How One Nurse Allegedly Gave the Wrong Medication to a Patient
Prosecutors in Davidson County, Tennessee are pressing charges against former nurse Radonda Leanne Vaught after she allegedly overrode the safeguards on an automatic electronic medicine dispensing cabinet at Vanderbilt University Medical Center, which resulted in the death of one of her patients in 2017. Steve Hayslip, the spokesman for the district attorney’s office in Davidson County, said last Wednesday that the DA is charging Vaught with reckless homicide. Vaught is due in court on February 20th. Learn more about what caused this tragic incident and what can be done to prevent mistakes like this in the future.
What Caused This Fatal Drug-Swap?
According to Hayslip, Vaught is being charged with reckless homicide because she allegedly overrode safeguards in the dispensing cabinet. She was supposed to prescribe the patient Versed, used for anesthesia, procedural sedation, trouble sleeping, and severe agitation, but instead she selected the first drug labeled under “VE”, which happened to be vecuronium, which is used to relax the muscles and keep patients still during surgery. This tragic mistake led to the death of Vaught’s patient. While details are scant, it seems Vaught simply grabbed the wrong medication, mistaking one drug labeled “VE” for another.
The Rise of Automatic Dispensing Cabinets
Automated electronic dispensing cabinets (ADCs) have been around since the 1980s, but today they’ve become common in hospitals and medical centers across the country. As of 2008, 80% of U.S. hospitals were using ADCs as opposed to manual medication dispensers. These medication distribution systems track prescription medications and are often connected to a patient’s electronic health records, so nurses can quickly request medications and check inventory levels when reviewing a patient’s file instead of having to manually search for the medication at the pharmacy.
Typically, the medications are locked in the dispensing unit, with controlled substances and other drugs being electronically tracked in the system, helping staff members improve visibility and prescription inventory control.
But as convenient as ADCs can be, studies show ADCs don’t always lower dispensing and drug administration errors. In fact, in six of the seven nursing units evaluated, studies showed an increase in dispensing errors.
How to Improve Medication Administration Safety with ADCs
While it’s unclear why Vaught grabbed the wrong medication, facilities can improve medication administration safety by incorporating the following safety features into their ADCs:
- Pharmacist Approval
When a nurse requests a certain medication for one of their patients, having a pharmacist review the request can help prevent dispensing errors. Without this feature, some nurses may not be aware of possible dispensing errors, such as duplicate drugs, dosing requirements, allergic reactions and drug contraindications.

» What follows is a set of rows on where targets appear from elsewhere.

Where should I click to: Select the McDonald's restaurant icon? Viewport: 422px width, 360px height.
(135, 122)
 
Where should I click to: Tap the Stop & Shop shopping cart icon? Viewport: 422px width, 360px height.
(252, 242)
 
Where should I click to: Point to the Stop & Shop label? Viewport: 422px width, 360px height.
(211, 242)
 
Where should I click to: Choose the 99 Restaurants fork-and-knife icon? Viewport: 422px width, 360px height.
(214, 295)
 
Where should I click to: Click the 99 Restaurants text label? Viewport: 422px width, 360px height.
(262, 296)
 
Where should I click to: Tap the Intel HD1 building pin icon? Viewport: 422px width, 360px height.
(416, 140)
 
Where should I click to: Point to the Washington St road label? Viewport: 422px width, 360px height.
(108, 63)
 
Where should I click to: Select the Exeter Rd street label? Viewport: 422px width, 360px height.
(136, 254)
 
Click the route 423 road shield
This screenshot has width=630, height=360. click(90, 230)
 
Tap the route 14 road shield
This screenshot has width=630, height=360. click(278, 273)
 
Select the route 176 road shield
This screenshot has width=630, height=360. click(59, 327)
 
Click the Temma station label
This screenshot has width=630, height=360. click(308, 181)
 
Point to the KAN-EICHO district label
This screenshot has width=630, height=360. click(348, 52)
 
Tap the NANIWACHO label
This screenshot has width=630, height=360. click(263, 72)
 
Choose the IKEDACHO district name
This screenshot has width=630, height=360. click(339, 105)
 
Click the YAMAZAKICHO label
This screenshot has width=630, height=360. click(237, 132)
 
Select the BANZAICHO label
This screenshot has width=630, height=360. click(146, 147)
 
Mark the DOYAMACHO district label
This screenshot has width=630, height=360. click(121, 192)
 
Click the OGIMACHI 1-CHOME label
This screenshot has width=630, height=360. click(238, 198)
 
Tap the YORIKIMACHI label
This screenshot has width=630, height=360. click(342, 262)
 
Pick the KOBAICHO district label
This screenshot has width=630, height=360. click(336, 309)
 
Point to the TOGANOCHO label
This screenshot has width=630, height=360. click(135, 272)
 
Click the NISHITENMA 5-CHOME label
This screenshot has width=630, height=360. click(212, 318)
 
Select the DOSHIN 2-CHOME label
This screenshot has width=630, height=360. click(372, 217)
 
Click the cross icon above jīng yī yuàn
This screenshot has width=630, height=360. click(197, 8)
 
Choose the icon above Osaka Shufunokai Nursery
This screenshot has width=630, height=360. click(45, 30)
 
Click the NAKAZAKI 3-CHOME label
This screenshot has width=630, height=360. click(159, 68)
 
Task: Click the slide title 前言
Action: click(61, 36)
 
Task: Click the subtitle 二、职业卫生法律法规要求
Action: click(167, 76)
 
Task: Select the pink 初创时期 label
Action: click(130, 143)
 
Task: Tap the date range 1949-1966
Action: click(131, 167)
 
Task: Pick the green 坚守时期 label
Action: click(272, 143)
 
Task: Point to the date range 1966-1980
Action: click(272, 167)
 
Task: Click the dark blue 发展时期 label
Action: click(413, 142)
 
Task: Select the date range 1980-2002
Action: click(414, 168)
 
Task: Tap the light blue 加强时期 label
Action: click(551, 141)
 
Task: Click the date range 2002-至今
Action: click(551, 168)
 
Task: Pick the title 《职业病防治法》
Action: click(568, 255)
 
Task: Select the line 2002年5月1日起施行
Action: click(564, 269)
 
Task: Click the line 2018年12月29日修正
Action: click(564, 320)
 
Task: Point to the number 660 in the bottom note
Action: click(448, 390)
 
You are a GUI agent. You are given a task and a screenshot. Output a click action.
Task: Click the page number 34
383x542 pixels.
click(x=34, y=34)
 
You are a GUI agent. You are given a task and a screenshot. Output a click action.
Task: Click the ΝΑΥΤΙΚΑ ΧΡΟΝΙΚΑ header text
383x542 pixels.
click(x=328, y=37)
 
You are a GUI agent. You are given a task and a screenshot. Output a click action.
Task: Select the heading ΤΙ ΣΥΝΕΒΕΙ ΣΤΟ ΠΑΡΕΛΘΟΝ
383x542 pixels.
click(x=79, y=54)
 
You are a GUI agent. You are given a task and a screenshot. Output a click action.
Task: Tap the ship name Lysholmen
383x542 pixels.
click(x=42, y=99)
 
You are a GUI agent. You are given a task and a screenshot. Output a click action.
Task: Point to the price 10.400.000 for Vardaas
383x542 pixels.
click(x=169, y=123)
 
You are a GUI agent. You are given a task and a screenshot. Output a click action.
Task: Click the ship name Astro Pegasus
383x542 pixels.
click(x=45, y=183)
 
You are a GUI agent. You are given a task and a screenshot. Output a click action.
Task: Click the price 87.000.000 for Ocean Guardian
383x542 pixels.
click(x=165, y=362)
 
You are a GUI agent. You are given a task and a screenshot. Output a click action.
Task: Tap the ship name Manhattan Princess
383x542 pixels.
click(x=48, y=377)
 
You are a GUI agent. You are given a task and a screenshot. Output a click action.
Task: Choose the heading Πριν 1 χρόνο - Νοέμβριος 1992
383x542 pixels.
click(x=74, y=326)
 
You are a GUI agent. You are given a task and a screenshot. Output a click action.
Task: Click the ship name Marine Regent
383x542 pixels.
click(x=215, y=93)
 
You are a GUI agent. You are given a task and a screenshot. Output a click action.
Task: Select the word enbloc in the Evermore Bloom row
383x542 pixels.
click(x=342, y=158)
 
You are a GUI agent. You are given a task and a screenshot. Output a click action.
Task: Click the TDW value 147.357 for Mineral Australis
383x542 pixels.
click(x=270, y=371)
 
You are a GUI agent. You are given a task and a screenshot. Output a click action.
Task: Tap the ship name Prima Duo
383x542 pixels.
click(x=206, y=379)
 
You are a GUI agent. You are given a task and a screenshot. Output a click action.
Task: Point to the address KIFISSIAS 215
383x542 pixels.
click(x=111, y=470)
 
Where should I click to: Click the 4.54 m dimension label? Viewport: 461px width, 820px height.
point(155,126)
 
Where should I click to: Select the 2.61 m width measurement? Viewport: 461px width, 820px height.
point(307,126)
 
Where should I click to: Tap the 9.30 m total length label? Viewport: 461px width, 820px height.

- Maintaining Proper Inventory Levels
If medication quantities are limited in ADCs, some nurses may request drugs ahead of time to ensure patients have access to the drugs they need. But this can lead to a great deal of confusion in the workplace as nurses try to anticipate their patients’ needs. Maintaining proper inventory levels can help prevent this issue.
Storing too many different drugs in ADCs can also contribute to dispensing errors, especially if many have yet to be logged in the system.
- Proper Lighting and Medication Labeling
Putting ADCs in poorly illuminated areas with lots of foot traffic can also contribute to prescription medication errors. Nurses may be distracted or trying to complete multiples tasks at once as they request and dispense medications. Nurses are often overworked or may be suffering from fatigue, so creating a safer environment for dispensing medication can improve drug administration safety.
Having the right labeling system can also reduce dispensing errors. If multiple drugs are labeled similarly, nurses can easily request the wrong medication by mistake. Drugs often feature complicated names, and many begin with the same two or three letters, so clearly labeling these drugs can improve administration safety.
Strict Stocking Procedures
Typically, only the pharmacist should be restocking the ADC. Yet, some nurses may return unused medications to the cabinet, but this can lead to dispensing errors. Labeling each prescription with a barcode and scanning the bottle before entering it into the system can help reduce these errors, instead of having staff members restock the cabinet manually.
While the outcome of Vaught’s case is yet to be determined, facilities can help reduce drug dispensing errors by following these safety recommendations. Using ADCs to dispense drugs can be a great way to improve medication safety, but only with if these cabinets come with the right safety features.